■ TRY IT
Go through the entries below. Copy out every line that contains "Koikkalan".

■ DATA FOR REVIEW
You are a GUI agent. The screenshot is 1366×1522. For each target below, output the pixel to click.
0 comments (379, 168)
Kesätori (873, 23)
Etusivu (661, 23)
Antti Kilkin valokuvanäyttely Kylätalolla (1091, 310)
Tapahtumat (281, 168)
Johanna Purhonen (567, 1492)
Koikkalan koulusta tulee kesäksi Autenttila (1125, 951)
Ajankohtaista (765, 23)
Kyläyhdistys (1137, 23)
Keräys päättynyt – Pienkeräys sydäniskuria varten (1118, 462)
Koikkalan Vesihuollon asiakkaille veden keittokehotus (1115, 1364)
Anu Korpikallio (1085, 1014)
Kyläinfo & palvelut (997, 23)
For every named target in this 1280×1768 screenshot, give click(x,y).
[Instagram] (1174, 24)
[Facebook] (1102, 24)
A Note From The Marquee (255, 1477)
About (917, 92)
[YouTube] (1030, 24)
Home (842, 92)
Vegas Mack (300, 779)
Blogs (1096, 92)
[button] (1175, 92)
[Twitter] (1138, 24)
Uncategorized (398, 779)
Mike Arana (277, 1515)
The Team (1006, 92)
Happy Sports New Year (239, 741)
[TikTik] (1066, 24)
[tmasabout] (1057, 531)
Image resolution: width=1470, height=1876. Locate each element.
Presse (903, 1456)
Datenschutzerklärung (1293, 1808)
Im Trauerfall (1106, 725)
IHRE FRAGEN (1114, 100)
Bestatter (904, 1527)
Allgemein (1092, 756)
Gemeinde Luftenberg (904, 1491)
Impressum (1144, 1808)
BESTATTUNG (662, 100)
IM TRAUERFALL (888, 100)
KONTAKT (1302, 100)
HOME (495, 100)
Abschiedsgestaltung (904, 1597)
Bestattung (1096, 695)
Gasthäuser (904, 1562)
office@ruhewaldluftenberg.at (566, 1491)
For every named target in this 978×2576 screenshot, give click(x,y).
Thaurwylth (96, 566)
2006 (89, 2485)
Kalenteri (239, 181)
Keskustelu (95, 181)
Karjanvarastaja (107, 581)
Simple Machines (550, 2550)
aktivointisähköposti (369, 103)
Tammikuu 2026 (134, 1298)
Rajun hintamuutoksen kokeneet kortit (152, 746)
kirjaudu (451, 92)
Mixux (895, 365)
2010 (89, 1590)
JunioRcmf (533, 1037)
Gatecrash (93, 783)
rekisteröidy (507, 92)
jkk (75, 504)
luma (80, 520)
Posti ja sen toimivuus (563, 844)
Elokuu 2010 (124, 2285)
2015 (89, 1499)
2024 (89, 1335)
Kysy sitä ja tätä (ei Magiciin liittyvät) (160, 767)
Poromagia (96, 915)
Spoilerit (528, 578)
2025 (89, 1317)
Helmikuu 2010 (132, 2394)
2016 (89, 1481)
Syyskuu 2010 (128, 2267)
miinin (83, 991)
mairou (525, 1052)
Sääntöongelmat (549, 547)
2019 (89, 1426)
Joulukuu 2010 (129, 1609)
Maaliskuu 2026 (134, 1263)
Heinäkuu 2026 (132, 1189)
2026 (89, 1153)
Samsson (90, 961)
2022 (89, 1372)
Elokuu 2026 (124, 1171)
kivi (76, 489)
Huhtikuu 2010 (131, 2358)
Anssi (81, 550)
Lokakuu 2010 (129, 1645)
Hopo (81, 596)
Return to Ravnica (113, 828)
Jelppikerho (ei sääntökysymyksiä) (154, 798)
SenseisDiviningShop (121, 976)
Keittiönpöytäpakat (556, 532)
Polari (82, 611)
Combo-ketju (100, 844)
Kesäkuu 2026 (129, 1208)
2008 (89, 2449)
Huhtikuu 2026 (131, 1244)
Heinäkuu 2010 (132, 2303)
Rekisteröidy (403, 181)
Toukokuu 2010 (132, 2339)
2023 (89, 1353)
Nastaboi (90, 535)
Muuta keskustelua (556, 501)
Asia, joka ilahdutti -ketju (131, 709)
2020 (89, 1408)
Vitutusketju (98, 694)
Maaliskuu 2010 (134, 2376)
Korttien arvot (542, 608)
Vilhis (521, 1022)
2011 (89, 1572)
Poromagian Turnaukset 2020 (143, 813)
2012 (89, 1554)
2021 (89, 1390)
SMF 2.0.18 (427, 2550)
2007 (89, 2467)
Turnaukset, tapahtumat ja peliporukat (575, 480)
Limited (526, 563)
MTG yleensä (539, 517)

■ RESPONSE BOX
Koikkalan koulusta tulee kesäksi Autenttila (1125, 951)
Koikkalan Vesihuollon asiakkaille veden keittokehotus (1115, 1364)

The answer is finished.